She came to me in tears and said, “Pray for me, madam.” The window for her new job was open only for a few more days. The Bible Lesson that week included statements of truth from Mary Baker Eddy’s “Science and Health with Key to the Scriptures” regarding man’s God-given freedom. It was so clear in my prayers, clinging to the truth that Jesus said makes free, that God’s sons and daughters could not be enslaved, but rather naturally express love, joy, freedom, goodness, and harmony. Science and Health states: “Truth brings the elements of liberty.... The power of God brings deliverance to the captive. No power can withstand divine Love” (p. 224).

It came to Maria to ask for help from her embassy. The ambassador’s office called her employer, who claimed he’d never heard of her. Upon showing her employee ID to the embassy representative, the employer agreed to give her until the end of the month to find a new job – or he would send her home. Then he claimed that she hadn’t repaid her employment fees, which she had done two years earlier, although she’d not received a receipt.

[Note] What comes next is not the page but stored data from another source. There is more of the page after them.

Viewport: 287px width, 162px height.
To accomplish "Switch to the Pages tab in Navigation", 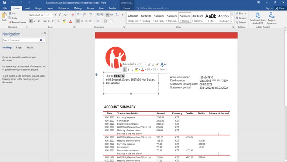I will tap(19, 48).
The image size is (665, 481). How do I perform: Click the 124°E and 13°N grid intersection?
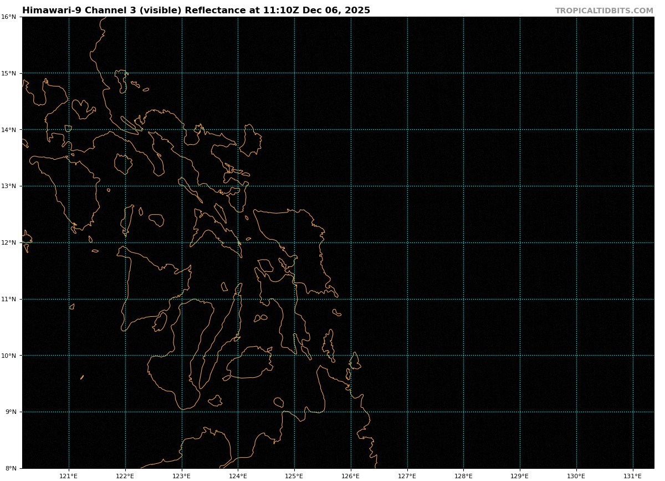pos(238,186)
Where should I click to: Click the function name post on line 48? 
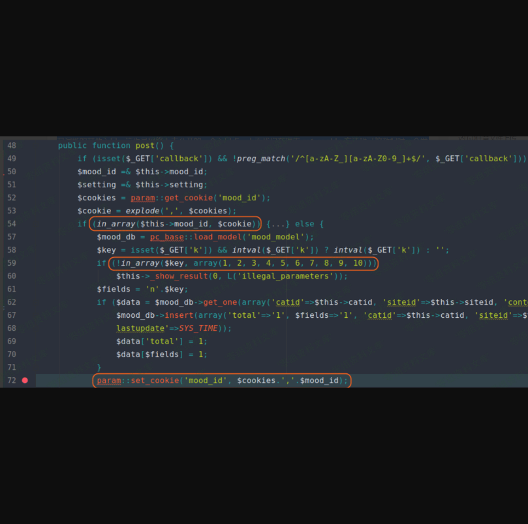(145, 146)
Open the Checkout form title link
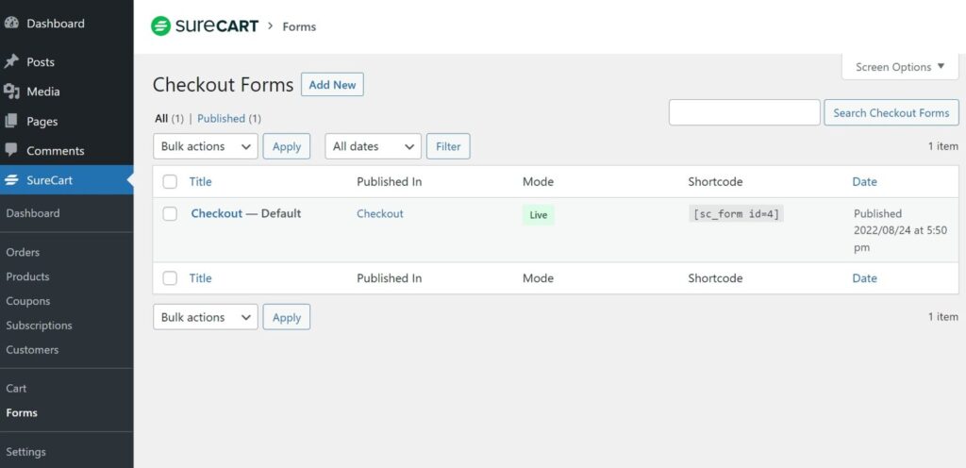This screenshot has width=966, height=468. 217,213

At that point, I shared her story with my church members in the States, asking them to pray about human trafficking and slavery, referring them to the same statements of the God-given rights of man as His image and likeness. When I told Maria that my whole church was praying for her, she started crying and gave me a hug.

Just as Peter’s chains fell from him in prison when members of his church prayed for him (see Acts 12:1-11), within 24 hours, her old employer dropped the claims, and her new employer covered her work permit and ID expenses. She was also blessed with a room and bathroom to share with only one roommate, housed in a spacious apartment with a view and a full kitchen.

No problem is too big for the freeing effects of prayer.

Statement from Maria – the Middle East, and Mindanao, Philippines:
I’m crying while Madam Wendy is reading this to me. Thanks, God. I love my job now. It is very good and every month the salary is coming, and they are not as strict. God is good, all the time, here at my side, all the time. I call to God anytime.